22 Fed. R. Evid. Serv. 1593

BITUMINOUS CONSTRUCTION, INC., Plaintiff-Appellee,
v.
RUCKER ENTERPRISES, INC., Defendant-Appellant,
and
Jack Jones, individually, a/k/a Rucker Enterprises, Inc.;
Claude Shaffer, individually, a/k/a Alexandria Asphalt
Paving and Maintenance Company, Inc.; Alexandria Asphalt
Paving and Maintenance Company, Inc., Defendants.

No. 86-1156.

United States Court of Appeals,
Fourth Circuit.

Argued Feb. 3, 1987.
Decided April 21, 1987.

Kelly Ralston Dennis, McLean, Va. (Light & Harrison, P.C., McLean, Va. on brief) for appellants.

Robert Anthony DiCicco, Towson, Md., for appellee.

Before RUSSELL and ERVIN, Circuit Judges, and SPENCER, United States District Judge for the Eastern District of Virginia, sitting by designation.

ERVIN, Circuit Judge:

Defendant Rucker Enterprises, Inc. ("Rucker") appeals from a judgment of the district court entered in favor of plaintiff Bituminous Construction, Inc. ("Bituminous") in this case involving claims for breach of contract. Because we find no error in the proceedings below, we affirm the judgment of the district court.

Rucker was the owner of certain property in Maryland on which parking lots had been constructed. Rucker contracted with Claude B. Shaffer, through one of Shaffer's companies, for Shaffer to resurface the parking lots.1 On or about November 11, 1982, Shaffer subcontracted with Bituminous for Bituminous to do most of the resurfacing work and provide the materials for the job. Bituminous sent a copy of its contract with Shaffer to Rucker on or about November 30, 1982.
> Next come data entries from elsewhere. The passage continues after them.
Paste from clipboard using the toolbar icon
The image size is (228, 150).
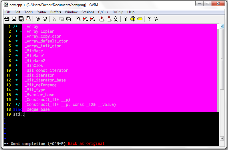[x=68, y=19]
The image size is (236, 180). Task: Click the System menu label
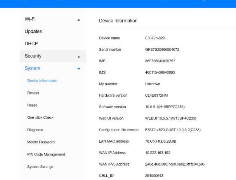[32, 68]
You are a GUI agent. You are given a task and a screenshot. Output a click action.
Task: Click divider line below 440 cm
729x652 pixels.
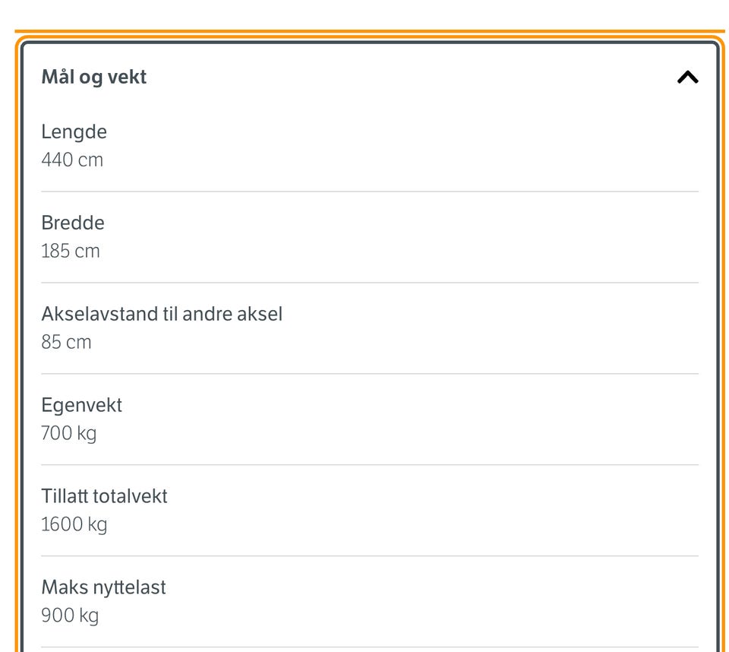tap(370, 191)
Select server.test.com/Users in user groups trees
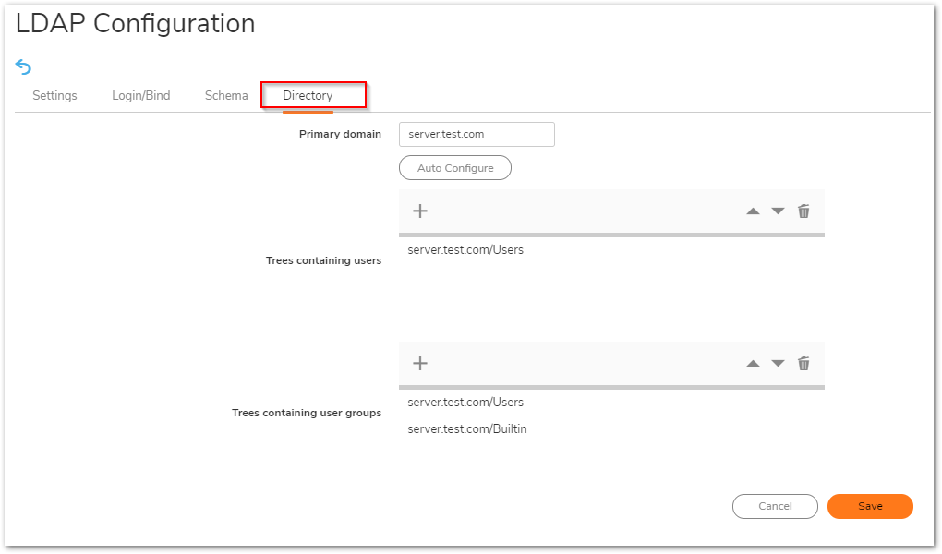 [465, 402]
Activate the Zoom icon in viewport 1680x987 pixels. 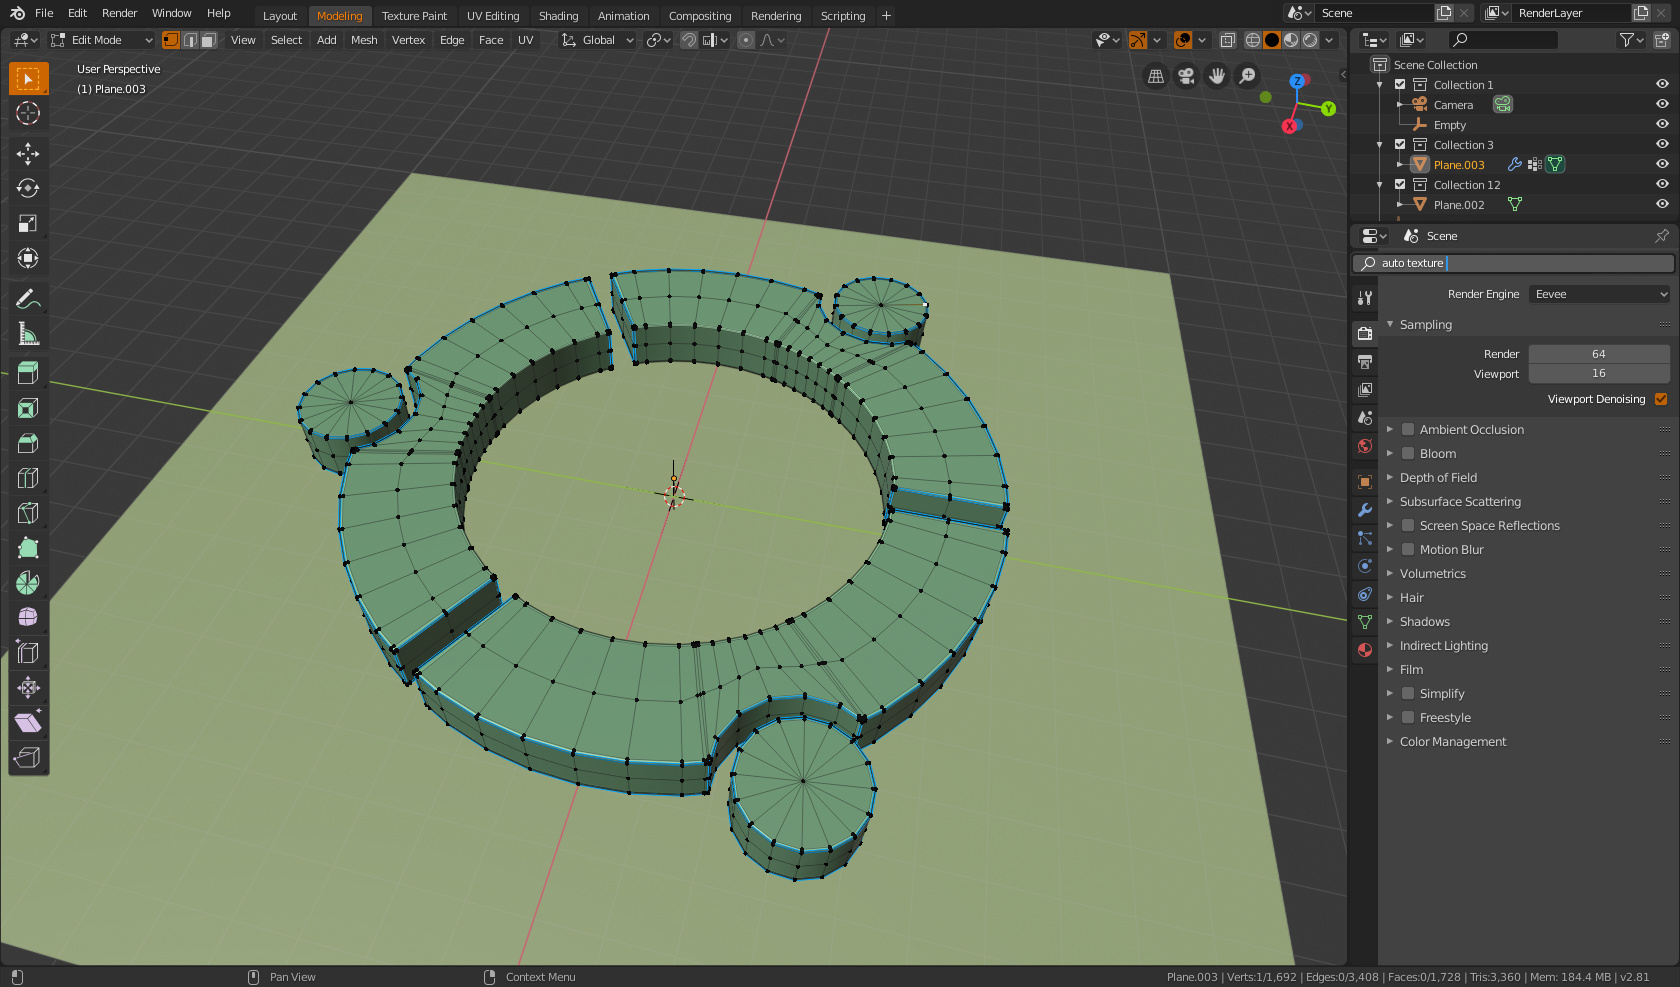tap(1247, 76)
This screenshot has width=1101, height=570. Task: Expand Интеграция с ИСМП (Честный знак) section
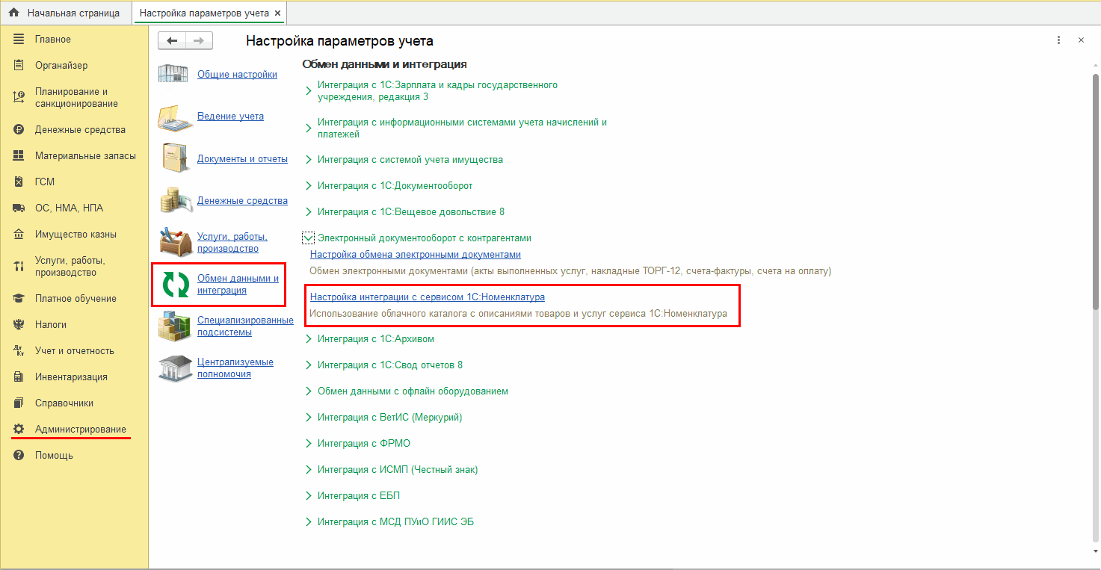click(308, 470)
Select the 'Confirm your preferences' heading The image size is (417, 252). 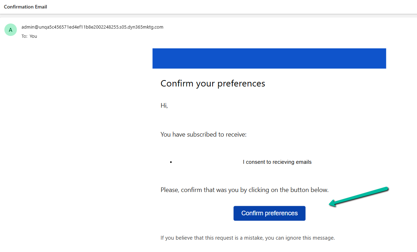coord(213,83)
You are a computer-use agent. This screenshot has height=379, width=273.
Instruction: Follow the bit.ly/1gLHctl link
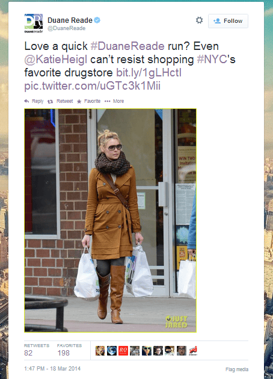(x=149, y=73)
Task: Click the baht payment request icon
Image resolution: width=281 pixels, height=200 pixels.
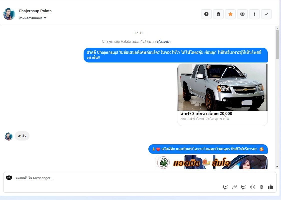Action: click(x=262, y=187)
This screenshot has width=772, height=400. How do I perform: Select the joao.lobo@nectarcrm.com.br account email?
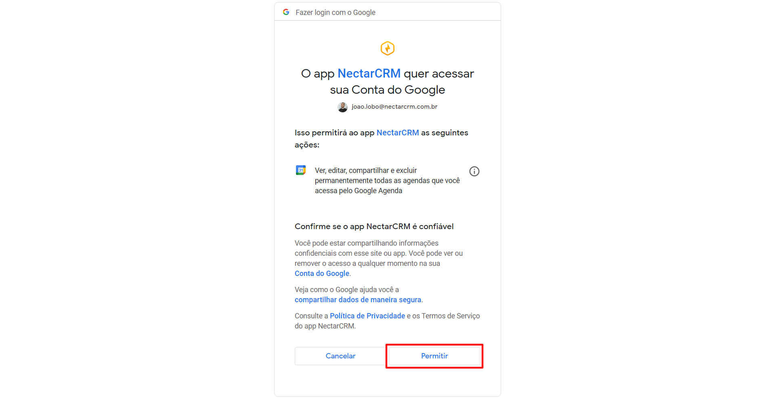pos(394,107)
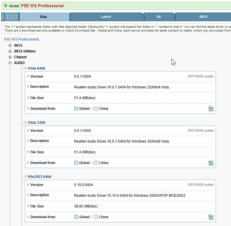Click the Global disk icon under Vista 32bit
The height and width of the screenshot is (226, 231).
click(x=76, y=163)
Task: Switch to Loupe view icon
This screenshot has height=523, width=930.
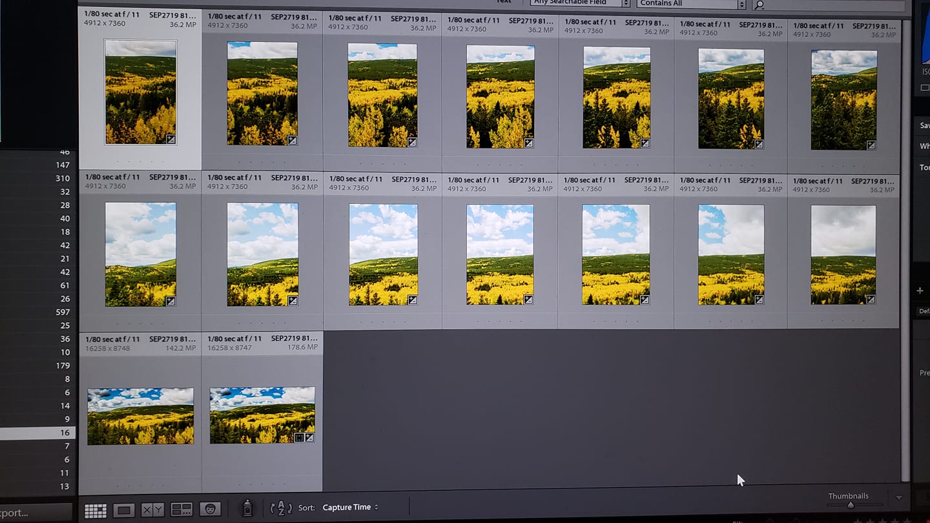Action: [123, 510]
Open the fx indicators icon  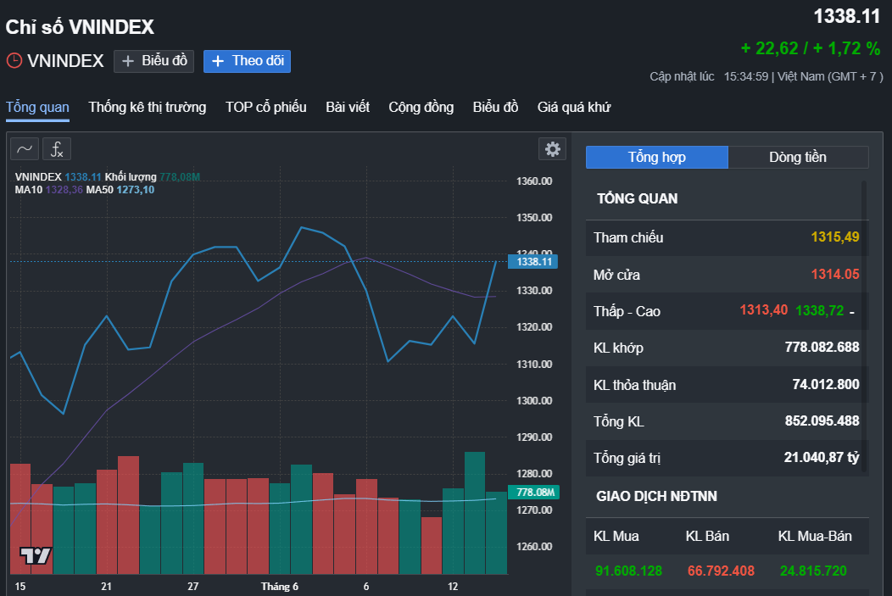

Because Bituminous had never before worked with Shaffer and therefore did not know if Shaffer were a good credit risk, Bituminous asked Rucker to make checks in payment for the resurfacing project payable to Shaffer and Bituminous jointly. In a letter of November 23, 1982, Rucker agreed to Bituminous's request, stating that "[c]hecks payable for bituminous materials used on the [resurfacing project] will be made payable to: Alexandria Maintenance Co. [a Shaffer company] and Bituminous Construction, Inc...."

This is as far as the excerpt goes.